[What to work on] The entries are to be reproduced word for word, with all images left out.

[Information supplied]
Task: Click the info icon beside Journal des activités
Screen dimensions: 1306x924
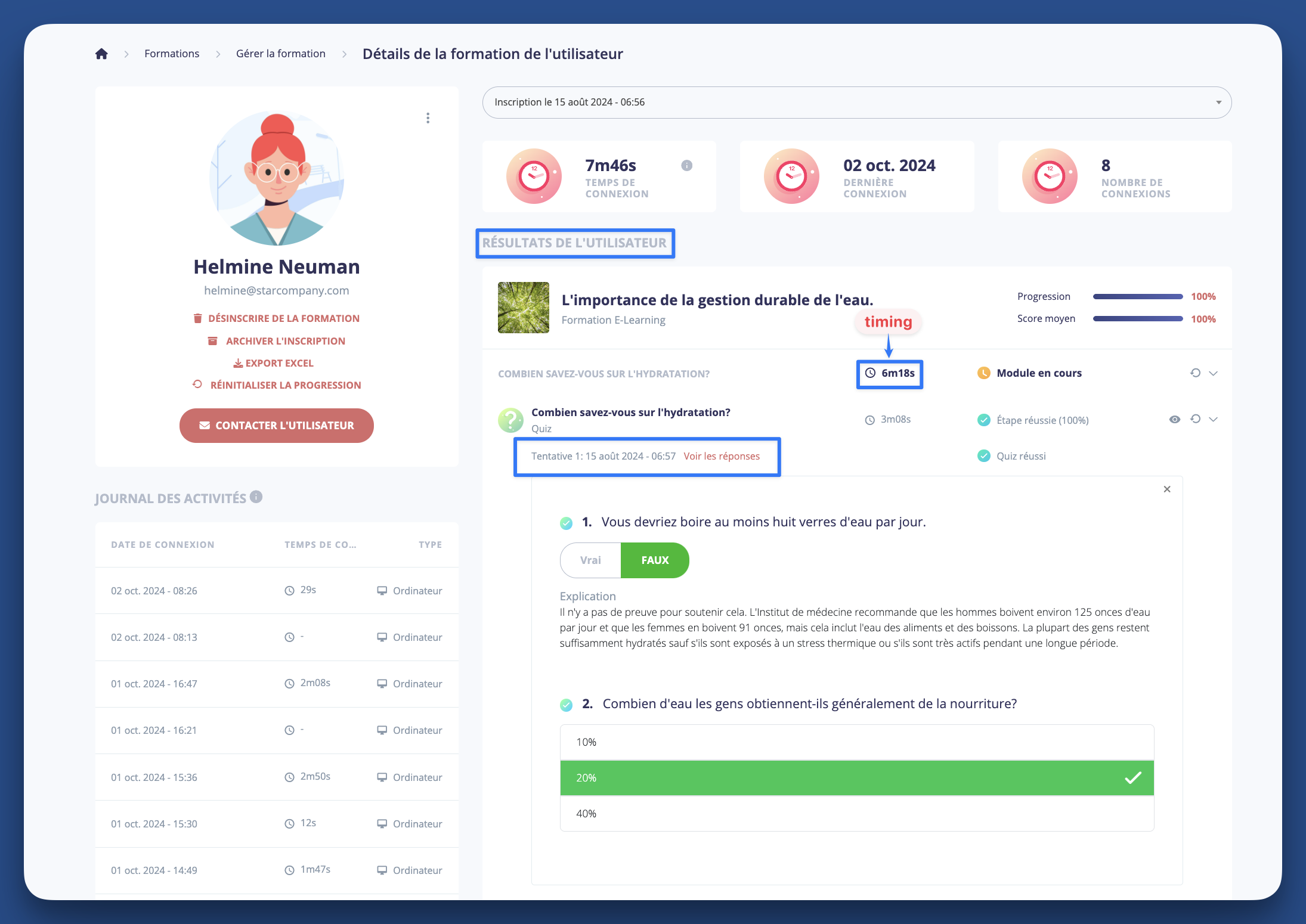Action: [256, 497]
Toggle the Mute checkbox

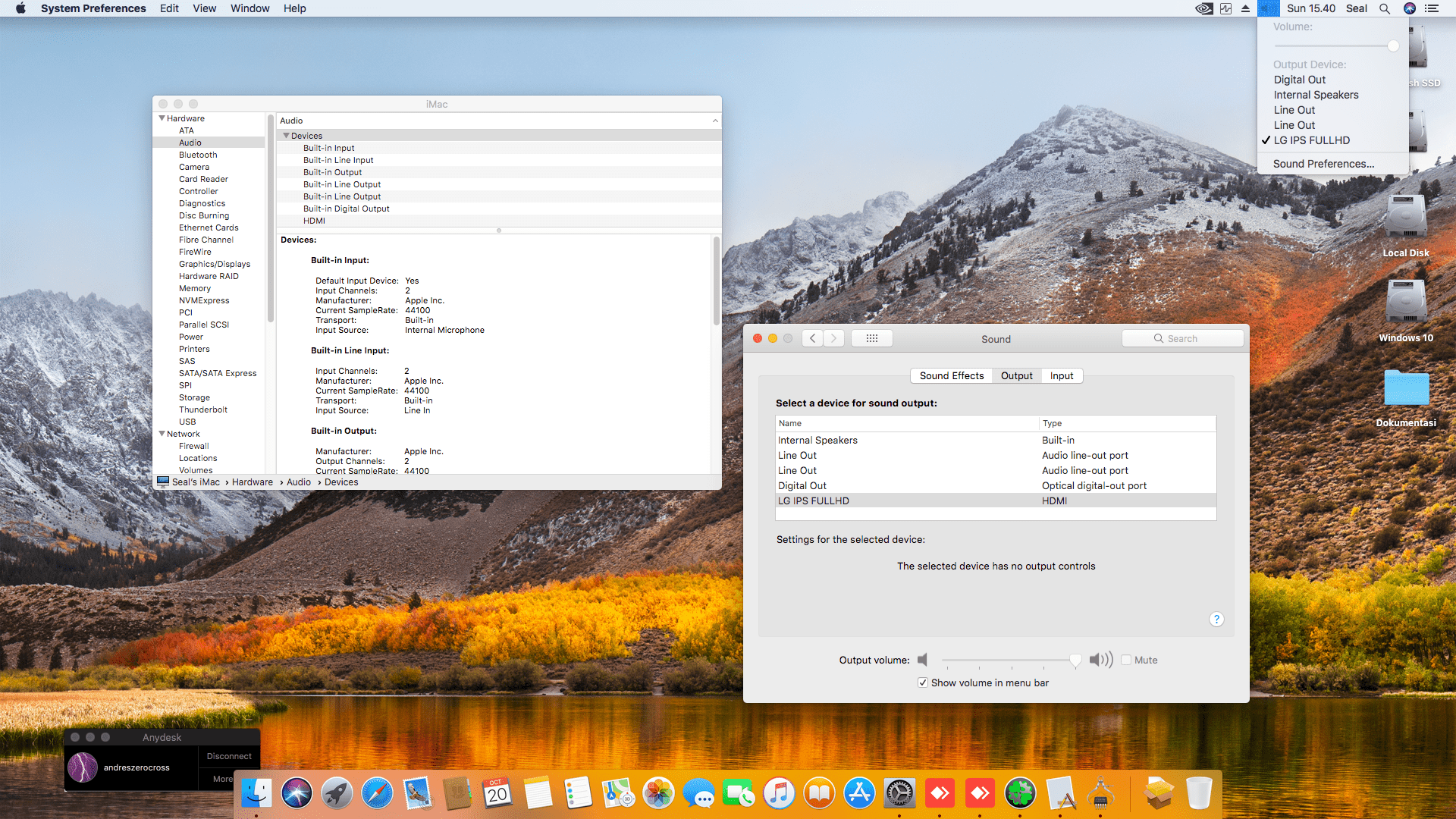[1126, 660]
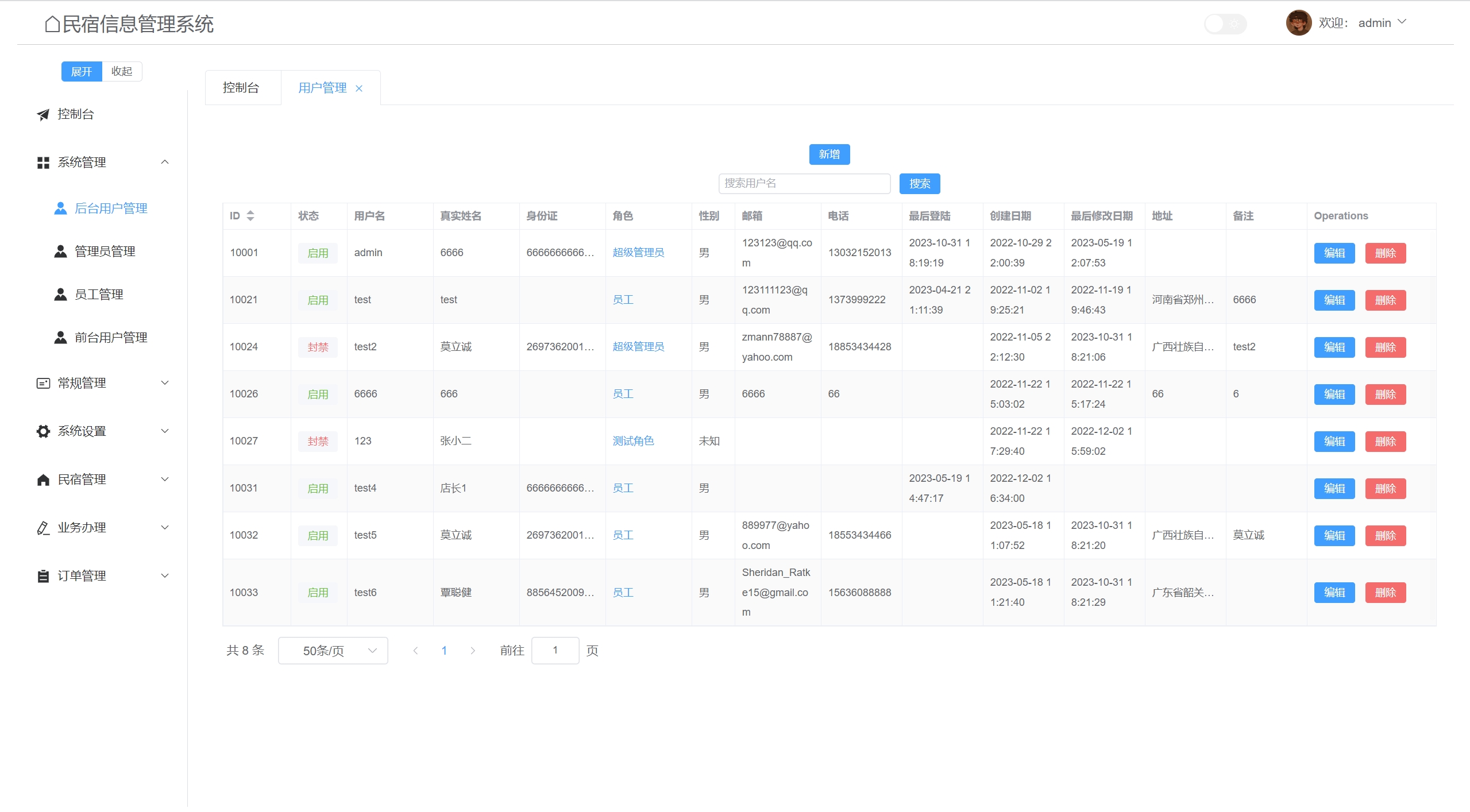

[Your solution]
Task: Click the info icon beside Journal des activités
Screen dimensions: 1306x924
Action: [256, 497]
Toggle the Mute checkbox

[1126, 660]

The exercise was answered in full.